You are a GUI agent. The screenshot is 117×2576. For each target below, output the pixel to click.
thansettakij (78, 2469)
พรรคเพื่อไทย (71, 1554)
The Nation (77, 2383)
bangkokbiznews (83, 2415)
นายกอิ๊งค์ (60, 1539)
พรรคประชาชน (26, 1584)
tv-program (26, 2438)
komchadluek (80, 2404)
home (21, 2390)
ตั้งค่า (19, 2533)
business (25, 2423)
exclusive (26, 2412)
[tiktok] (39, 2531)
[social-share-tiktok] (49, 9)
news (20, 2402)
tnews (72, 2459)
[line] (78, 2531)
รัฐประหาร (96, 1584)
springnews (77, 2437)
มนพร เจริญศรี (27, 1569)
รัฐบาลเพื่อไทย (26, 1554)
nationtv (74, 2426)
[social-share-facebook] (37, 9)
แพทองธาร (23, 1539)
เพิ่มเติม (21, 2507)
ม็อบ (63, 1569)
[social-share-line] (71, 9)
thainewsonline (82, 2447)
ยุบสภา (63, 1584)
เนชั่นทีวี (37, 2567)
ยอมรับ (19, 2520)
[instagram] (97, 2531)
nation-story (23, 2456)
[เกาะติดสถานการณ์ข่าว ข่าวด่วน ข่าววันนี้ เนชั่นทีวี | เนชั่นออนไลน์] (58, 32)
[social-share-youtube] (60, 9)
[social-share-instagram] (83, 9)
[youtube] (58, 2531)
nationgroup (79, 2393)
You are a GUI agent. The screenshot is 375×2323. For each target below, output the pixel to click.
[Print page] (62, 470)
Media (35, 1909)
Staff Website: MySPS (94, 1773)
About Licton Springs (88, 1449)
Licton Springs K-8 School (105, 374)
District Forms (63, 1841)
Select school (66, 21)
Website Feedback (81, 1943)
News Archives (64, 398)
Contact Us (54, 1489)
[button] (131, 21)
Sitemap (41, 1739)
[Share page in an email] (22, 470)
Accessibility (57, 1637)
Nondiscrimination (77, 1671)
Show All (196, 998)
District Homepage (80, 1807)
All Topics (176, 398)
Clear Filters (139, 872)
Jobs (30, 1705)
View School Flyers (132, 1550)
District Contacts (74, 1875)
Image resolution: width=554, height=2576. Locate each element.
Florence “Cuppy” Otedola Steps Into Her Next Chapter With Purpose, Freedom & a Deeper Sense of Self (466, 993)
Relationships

» Work order
Exact copies of the lines from the one holding "Image resolution: width=554, height=2576." to the end of the entries are all that should be written.

» Written response
Image resolution: width=554, height=2576. Locate each element.
Florence “Cuppy” Otedola Steps Into Her Next Chapter With Purpose, Freedom & a Deeper Sense of Self (466, 993)
Relationships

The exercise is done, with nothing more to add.